Segmentation fault restoring data to Azure VM

Tue Apr 23 11:05:30 PDT 2024

Yah dropping the raster extension if you are not using it would be my first
suggestion.

If you do 

DROP EXTENSION postgis_raster;

And it successfully drops, then you definitely don't have data tied to it so
safe to drop before you do your pg_dump and restore.

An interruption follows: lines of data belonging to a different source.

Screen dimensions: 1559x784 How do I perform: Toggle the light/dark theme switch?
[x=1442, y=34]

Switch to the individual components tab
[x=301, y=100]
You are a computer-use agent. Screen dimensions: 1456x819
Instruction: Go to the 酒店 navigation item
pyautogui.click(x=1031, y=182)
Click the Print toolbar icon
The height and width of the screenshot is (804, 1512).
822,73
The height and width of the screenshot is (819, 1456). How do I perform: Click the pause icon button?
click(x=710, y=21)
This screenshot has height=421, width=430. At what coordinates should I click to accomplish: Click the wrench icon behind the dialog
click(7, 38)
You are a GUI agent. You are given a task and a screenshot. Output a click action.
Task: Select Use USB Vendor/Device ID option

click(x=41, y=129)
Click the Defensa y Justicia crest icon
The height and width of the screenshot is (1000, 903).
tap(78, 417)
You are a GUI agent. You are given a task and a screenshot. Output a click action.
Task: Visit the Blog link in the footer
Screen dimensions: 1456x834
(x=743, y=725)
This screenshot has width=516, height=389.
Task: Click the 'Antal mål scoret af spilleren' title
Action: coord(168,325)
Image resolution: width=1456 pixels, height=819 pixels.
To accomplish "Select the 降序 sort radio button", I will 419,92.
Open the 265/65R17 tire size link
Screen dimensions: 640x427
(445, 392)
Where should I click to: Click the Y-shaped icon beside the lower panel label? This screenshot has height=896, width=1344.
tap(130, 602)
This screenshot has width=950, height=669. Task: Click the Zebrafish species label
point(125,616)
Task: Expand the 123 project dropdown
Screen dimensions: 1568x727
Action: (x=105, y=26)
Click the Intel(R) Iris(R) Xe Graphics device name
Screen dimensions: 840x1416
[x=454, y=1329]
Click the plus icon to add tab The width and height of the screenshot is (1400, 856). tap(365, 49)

I've seen people complain about random crashes with for example a bad netcdf
driver that gets loaded when gdal lib is loaded.  So if you are running into
one of those types of issues, not installing the raster extension will save
you from that pain.

I do see you have Azure postgis compiled with GEOS 3.10.2, but you are
running with 3.11.1.  In theory that shouldn't be an issue since 3.10.2 is
upward compatible with 3.11.

Everything else at a glance looks to be in shape.

Hope that helps,

Regina

From: Jeffrey Durrence <jeffrey.durrence at mcleanengineering.com> 
Sent: Tuesday, April 23, 2024 1:21 PM
To: Regina Obe <lr at pcorp.us>; postgis-users at lists.osgeo.org
Subject: Re: Segmentation fault restoring data to Azure VM

Regina,

Thank you so much for your quick response (and for your contributions to the
rest of us in your writings)!

On the physical server I have:
 POSTGIS="3.4.2 c19ce56" [EXTENSION] PGSQL="150" GEOS="3.10.2-CAPI-1.16.0"
PROJ="8.2.1 NETWORK_ENABLED=OFF URL_ENDPOINT=https://cdn.proj.org
USER_WRITABLE_DIRECTORY=/tmp/proj DATABASE_PATH=/usr/share/proj/proj.db"
GDAL="GDAL 3.4.3, released 2022/04/22" LIBXML="2.9.13" LIBJSON="0.15"
LIBPROTOBUF="1.3.3" WAGYU="0.5.0 (Internal)" (core procs from "3.4.1
ca035b9" need upgrade) RASTER (raster procs from "3.4.1 ca035b9" need
upgrade)

On the Azure server I have 
POSTGIS="3.4.2 c19ce56" [EXTENSION] PGSQL="150" GEOS="3.11.1-CAPI-1.17.1"
(compiled against GEOS 3.10.2) PROJ="8.2.1 NETWORK_ENABLED=OFF
URL_ENDPOINT=https://cdn.proj.org USER_WRITABLE_DIRECTORY=/tmp/proj
DATABASE_PATH=/usr/share/proj/proj.db" GDAL="GDAL 3.4.3, released
2022/04/22" LIBXML="2.9.13" LIBJSON="0.15" LIBPROTOBUF="1.3.3" WAGYU="0.5.0
(Internal)" RASTER

There are some differences, though I'm not sure of the best strategy to
reconcile this.  As for the raster extension, I don't use it for my
workflows.  I could drop the postgis_raster extension and see if that allows
my export/import to succeed without error.

-Jeffrey

Jeffrey Durrence

McLean Engineering Company

www.mcleanengineering.com <http://www.mcleanengineering.com/> 

Office: 229-985-1148

Mobile: 229-798-0480

  _____  

From: Regina Obe <lr at pcorp.us <mailto:lr at pcorp.us> >
Sent: Tuesday, April 23, 2024 1:09 PM
To: Jeffrey Durrence <jeffrey.durrence at mcleanengineering.com
<mailto:jeffrey.durrence at mcleanengineering.com> >;
postgis-users at lists.osgeo.org <mailto:postgis-users at lists.osgeo.org>
<postgis-users at lists.osgeo.org <mailto:postgis-users at lists.osgeo.org> >
Subject: RE: Segmentation fault restoring data to Azure VM 

What does 

SELECT postgis_full_version();  

Run on your current setup vs. your Azure VM setup.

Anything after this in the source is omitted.